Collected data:
──────────────────────────────

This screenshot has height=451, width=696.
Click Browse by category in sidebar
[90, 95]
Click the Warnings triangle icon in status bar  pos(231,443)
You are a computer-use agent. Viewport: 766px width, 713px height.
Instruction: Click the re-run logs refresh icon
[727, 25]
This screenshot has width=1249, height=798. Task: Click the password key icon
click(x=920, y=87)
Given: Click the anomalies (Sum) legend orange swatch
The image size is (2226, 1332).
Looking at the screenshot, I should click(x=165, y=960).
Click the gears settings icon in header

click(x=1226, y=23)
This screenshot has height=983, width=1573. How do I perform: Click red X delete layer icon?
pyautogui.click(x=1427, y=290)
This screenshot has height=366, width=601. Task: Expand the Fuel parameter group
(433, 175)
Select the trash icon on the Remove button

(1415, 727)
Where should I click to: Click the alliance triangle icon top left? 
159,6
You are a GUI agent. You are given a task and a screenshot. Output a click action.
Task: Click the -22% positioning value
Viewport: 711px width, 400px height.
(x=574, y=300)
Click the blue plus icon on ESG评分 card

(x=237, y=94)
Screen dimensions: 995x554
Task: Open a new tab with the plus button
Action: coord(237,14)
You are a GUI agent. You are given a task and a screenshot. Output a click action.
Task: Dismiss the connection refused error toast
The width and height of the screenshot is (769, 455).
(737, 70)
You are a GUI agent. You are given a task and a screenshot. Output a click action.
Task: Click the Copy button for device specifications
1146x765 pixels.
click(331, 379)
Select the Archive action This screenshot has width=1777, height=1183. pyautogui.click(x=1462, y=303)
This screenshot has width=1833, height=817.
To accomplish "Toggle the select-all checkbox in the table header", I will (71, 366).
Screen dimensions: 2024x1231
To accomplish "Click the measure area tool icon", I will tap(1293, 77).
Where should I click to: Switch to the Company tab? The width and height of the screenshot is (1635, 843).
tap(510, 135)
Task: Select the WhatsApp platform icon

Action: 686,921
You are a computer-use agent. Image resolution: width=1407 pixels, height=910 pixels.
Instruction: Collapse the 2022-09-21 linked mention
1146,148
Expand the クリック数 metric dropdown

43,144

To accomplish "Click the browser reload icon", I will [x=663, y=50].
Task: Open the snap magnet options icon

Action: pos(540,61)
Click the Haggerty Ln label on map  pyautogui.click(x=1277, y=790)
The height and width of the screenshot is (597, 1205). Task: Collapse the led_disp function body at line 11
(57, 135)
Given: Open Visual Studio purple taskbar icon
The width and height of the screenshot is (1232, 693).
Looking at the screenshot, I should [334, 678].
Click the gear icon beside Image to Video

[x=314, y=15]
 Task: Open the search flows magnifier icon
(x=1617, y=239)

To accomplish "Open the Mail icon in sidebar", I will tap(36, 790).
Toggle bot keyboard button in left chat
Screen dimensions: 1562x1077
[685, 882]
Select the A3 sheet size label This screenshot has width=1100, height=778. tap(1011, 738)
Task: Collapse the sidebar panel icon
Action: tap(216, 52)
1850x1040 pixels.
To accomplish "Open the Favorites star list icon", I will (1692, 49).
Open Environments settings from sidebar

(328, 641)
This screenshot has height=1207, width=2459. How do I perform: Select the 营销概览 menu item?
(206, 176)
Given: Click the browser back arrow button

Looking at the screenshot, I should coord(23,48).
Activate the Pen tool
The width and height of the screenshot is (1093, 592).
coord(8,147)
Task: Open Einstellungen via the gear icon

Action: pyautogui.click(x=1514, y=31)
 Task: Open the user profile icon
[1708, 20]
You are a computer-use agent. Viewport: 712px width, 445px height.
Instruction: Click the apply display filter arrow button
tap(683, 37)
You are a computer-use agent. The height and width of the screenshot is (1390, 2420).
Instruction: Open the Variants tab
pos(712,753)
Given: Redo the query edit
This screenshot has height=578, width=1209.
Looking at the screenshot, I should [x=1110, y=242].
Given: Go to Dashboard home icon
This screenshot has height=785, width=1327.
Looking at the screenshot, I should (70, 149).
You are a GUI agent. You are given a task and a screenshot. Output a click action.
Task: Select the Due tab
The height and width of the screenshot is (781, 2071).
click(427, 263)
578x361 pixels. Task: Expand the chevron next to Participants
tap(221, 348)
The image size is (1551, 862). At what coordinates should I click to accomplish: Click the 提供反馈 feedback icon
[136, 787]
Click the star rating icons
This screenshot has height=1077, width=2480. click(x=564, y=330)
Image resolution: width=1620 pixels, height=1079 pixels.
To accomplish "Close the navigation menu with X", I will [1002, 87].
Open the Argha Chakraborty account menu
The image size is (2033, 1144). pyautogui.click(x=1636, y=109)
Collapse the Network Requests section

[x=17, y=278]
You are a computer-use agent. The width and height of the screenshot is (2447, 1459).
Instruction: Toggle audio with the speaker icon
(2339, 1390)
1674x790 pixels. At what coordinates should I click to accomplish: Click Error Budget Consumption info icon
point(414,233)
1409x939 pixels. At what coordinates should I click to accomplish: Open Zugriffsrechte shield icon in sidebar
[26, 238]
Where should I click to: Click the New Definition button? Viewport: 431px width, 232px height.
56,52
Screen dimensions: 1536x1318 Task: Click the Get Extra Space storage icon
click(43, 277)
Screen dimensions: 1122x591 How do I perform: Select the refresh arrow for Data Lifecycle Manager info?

──────────────────────────────

=== Exercise aim ===
Retype all of the records above, keeping them identical.

=== Result of the task ===
This screenshot has height=451, width=696.
Click Browse by category in sidebar
[90, 95]
Click the Warnings triangle icon in status bar  pos(231,443)
You are a computer-use agent. Viewport: 766px width, 713px height.
Instruction: Click the re-run logs refresh icon
[727, 25]
This screenshot has width=1249, height=798. Task: Click the password key icon
click(x=920, y=87)
Given: Click the anomalies (Sum) legend orange swatch
The image size is (2226, 1332).
Looking at the screenshot, I should click(x=165, y=960).
Click the gears settings icon in header

click(x=1226, y=23)
This screenshot has height=983, width=1573. How do I perform: Click red X delete layer icon?
pyautogui.click(x=1427, y=290)
This screenshot has height=366, width=601. Task: Expand the Fuel parameter group
(433, 175)
Select the trash icon on the Remove button

(1415, 727)
Where should I click to: Click the alliance triangle icon top left? 
159,6
You are a GUI agent. You are given a task and a screenshot. Output a click action.
Task: Click the -22% positioning value
Viewport: 711px width, 400px height.
(x=574, y=300)
Click the blue plus icon on ESG评分 card

(x=237, y=94)
Screen dimensions: 995x554
Task: Open a new tab with the plus button
Action: coord(237,14)
You are a GUI agent. You are given a task and a screenshot. Output a click action.
Task: Dismiss the connection refused error toast
The width and height of the screenshot is (769, 455).
(737, 70)
You are a GUI agent. You are given a task and a screenshot. Output a click action.
Task: Click the Copy button for device specifications
1146x765 pixels.
click(331, 379)
Select the Archive action This screenshot has width=1777, height=1183. pyautogui.click(x=1462, y=303)
This screenshot has width=1833, height=817.
To accomplish "Toggle the select-all checkbox in the table header", I will (71, 366).
Screen dimensions: 2024x1231
To accomplish "Click the measure area tool icon", I will tap(1293, 77).
Where should I click to: Switch to the Company tab? The width and height of the screenshot is (1635, 843).
tap(510, 135)
Task: Select the WhatsApp platform icon

Action: 686,921
You are a computer-use agent. Image resolution: width=1407 pixels, height=910 pixels.
Instruction: Collapse the 2022-09-21 linked mention
1146,148
Expand the クリック数 metric dropdown

43,144

To accomplish "Click the browser reload icon", I will [x=663, y=50].
Task: Open the snap magnet options icon

Action: pos(540,61)
Click the Haggerty Ln label on map  pyautogui.click(x=1277, y=790)
The height and width of the screenshot is (597, 1205). Task: Collapse the led_disp function body at line 11
(57, 135)
Given: Open Visual Studio purple taskbar icon
The width and height of the screenshot is (1232, 693).
Looking at the screenshot, I should [334, 678].
Click the gear icon beside Image to Video

[x=314, y=15]
 Task: Open the search flows magnifier icon
(x=1617, y=239)

To accomplish "Open the Mail icon in sidebar", I will tap(36, 790).
Toggle bot keyboard button in left chat
Screen dimensions: 1562x1077
[685, 882]
Select the A3 sheet size label This screenshot has width=1100, height=778. tap(1011, 738)
Task: Collapse the sidebar panel icon
Action: tap(216, 52)
1850x1040 pixels.
To accomplish "Open the Favorites star list icon", I will (1692, 49).
Open Environments settings from sidebar

(328, 641)
This screenshot has height=1207, width=2459. How do I perform: Select the 营销概览 menu item?
(206, 176)
Given: Click the browser back arrow button

Looking at the screenshot, I should coord(23,48).
Activate the Pen tool
The width and height of the screenshot is (1093, 592).
coord(8,147)
Task: Open Einstellungen via the gear icon

Action: pyautogui.click(x=1514, y=31)
 Task: Open the user profile icon
[1708, 20]
You are a computer-use agent. Viewport: 712px width, 445px height.
Instruction: Click the apply display filter arrow button
tap(683, 37)
You are a computer-use agent. The height and width of the screenshot is (1390, 2420).
Instruction: Open the Variants tab
pos(712,753)
Given: Redo the query edit
This screenshot has height=578, width=1209.
Looking at the screenshot, I should [x=1110, y=242].
Given: Go to Dashboard home icon
This screenshot has height=785, width=1327.
Looking at the screenshot, I should (70, 149).
You are a GUI agent. You are given a task and a screenshot. Output a click action.
Task: Select the Due tab
The height and width of the screenshot is (781, 2071).
click(427, 263)
578x361 pixels. Task: Expand the chevron next to Participants
tap(221, 348)
The image size is (1551, 862). At what coordinates should I click to accomplish: Click the 提供反馈 feedback icon
[136, 787]
Click the star rating icons
This screenshot has height=1077, width=2480. click(x=564, y=330)
Image resolution: width=1620 pixels, height=1079 pixels.
To accomplish "Close the navigation menu with X", I will [1002, 87].
Open the Argha Chakraborty account menu
The image size is (2033, 1144). pyautogui.click(x=1636, y=109)
Collapse the Network Requests section

[x=17, y=278]
You are a computer-use agent. The width and height of the screenshot is (2447, 1459).
Instruction: Toggle audio with the speaker icon
(2339, 1390)
1674x790 pixels. At what coordinates should I click to accomplish: Click Error Budget Consumption info icon
point(414,233)
1409x939 pixels. At what coordinates should I click to accomplish: Open Zugriffsrechte shield icon in sidebar
[26, 238]
Where should I click to: Click the New Definition button? Viewport: 431px width, 232px height.
56,52
Screen dimensions: 1536x1318 Task: Click the Get Extra Space storage icon
click(43, 277)
Screen dimensions: 1122x591 How do I perform: Select the refresh arrow for Data Lifecycle Manager info?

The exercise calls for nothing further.